**Enunciado 1:**
Responda às perguntas com base no texto sobre a lei do manejo florestal comunitário no Pará.
(a) Desde que ano foram realizadas consultas e debates públicos em diferentes regiões do estado?
(b) Quem elaborou a minuta de decreto estadual?
(c) A que instituição e campus está vinculada a professora Roberta Coelho?
**Enunciado 2:**
Prossiga com o texto sobre a lei do manejo florestal comunitário no Pará a partir do ponto em que ele termina.

**Fonte:**
^^^^^^^^
Após 10 anos, lei do manejo florestal comunitário continua pendente no Pará

Diante das altas nas taxas de desmatamento na Amazônia, a criação da política estadual do manejo florestal comunitário pelo Governo do Pará representa um esforço exemplar para a manutenção das florestas e proteção dos povos e comunidades tradicionais. No entanto, o processo de formulação da política se arrasta há cerca de 10 anos

Idealizada para atender às demandas dos povos, comunidades tradicionais e agricultores familiares que se relacionam com áreas de florestas públicas ou coletivas, a política estadual de Manejo Florestal Comunitário e Familiar tem sido uma promessa adiada há dez anos por diferentes gestões do Governo do Pará.

Após diversas consultas e debates públicos, realizados em diferentes regiões do estado desde o ano de 2012, uma minuta de decreto estadual chegou a ser elaborada por um grupo de trabalho interinstitucional, mas até hoje as organizações públicas, não-governamentais e as associações de base comunitária envolvidas não obtiveram retorno em relação à proposta.

Uma das justificativas para a demora seria a ausência, por parte do governo estadual, de um protocolo de consulta pública a todas as comunidades e povos atingidos pela política.

A professora Roberta Coelho, do Instituto Federal do Pará (IFPA) – Campus Castanhal, vem participando das discussões sobre a política e aponta que 10 anos representam tempo suficiente para a definição dos instrumentos de escuta por parte do governo estadual. Em sua avaliação, a demora do Estado em promulgar a lei envolve a proteção dos interesses de diversos setores econômicos que podem ser contrariados, na medida em que uma política desse tipo definirá os usos possíveis e os limites para os usos das florestas públicas e territórios coletivos.

“É muito político a não efetivação da política de manejo florestal comunitário e familiar”, enfatiza Roberta, apontando que a conjuntura política é de desmonte dos órgãos nacionais de fiscalização e de constantes altas no desmatamento no estado.
^^^^^^^^
**Dados apresentados:**
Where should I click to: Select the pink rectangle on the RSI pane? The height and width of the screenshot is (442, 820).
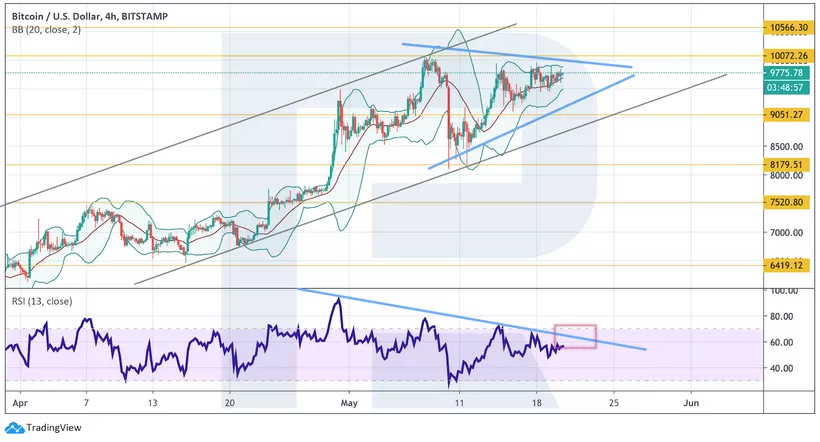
^^^^^^^^
**Resposta do exercício 1:**
(a) Desde 2012.
(b) Um grupo de trabalho interinstitucional.
(c) Ao Instituto Federal do Pará (IFPA), Campus Castanhal.

**Resposta do exercício 2:**
Segundo o Instituto do Homem e do Meio Ambiente na Amazônia (Imazon), o Pará manteve em 2021 a liderança histórica no ranking dos que mais desmatam, com 4.037 km² de florestas derrubadas. Essa área representa quase 40% de toda a devastação registrada na Amazônia no último ano, calculada em 10.362 Km².

A tendência de aumento continua em 2022. Apenas em fevereiro, o estado teve 82 km² de florestas devastadas, o que representa um incremento superior a 20% em relação ao mesmo mês do ano passado. No mesmo período, o estado teve ainda metade das 10 unidades de conservação mais desmatadas em toda a região amazônica.

Liderança na comunidade de Santo Ezequiel Moreno, do Projeto Estadual de Assentamento Agroextrativista Acuti Pereira, em Portel, Teofro Gomes Lacerda ressalta que a ausência de regulamentação implica na falta de espaço para que as populações e comunidades levem as suas reais demandas, como a de regularização fundiária e de licenciamento de atividades tradicionais, aos órgãos estaduais.

“Quem tem conseguido aprovar planos de manejo são os que não moram nos territórios, são os empresários”, afirma. “É uma política alheia a quem tem direitos [de usar a terra e manejar os recursos], que são as comunidades tradicionais”.

Teofro argumenta ainda que uma política de manejo florestal por comunidades e famílias envolve a exploração dos produtos não-madeireiros, como o açaí e outros frutos, óleos e sementes, entre outros. “Daqui a pouco, a falta de políticas de combate à extração ilegal e a ausência de regulamentação permitirão que os empresários dominem essas atividades, como já é feito com a madeira”, comenta.

A elaboração de uma lei de manejo florestal comunitário está prevista no Plano Amazônia Agora, apresentado pelo governador Helder Barbalho na 26ª Conferência das Nações Unidas sobre as Mudanças Climáticas, realizada em Glasgow no final do ano passado. No entanto, no painel de monitoramento do plano, a atividade consta apenas como “em fase de execução”, sem maiores detalhes ou efetivo diálogo com as organizações do setor.

Questionada por ofício sobre o estágio atual do processo de tramitação da política, a titular do Instituto de Desenvolvimento Florestal e da Biodiversidade do Estado do Pará (Ideflor-Bio), Karla Bengtson, respondeu que a minuta foi enviada à Procuradoria Geral do Estado, “com todos os ajustes realizados pelas reuniões preparatórias conjuntas com as instituições envolvidas”. Segundo a titular, “após a análise da PGE, os ajustes de suas recomendações, a minuta será encaminhada para a Assembleia Legislativa do Estado do Pará”.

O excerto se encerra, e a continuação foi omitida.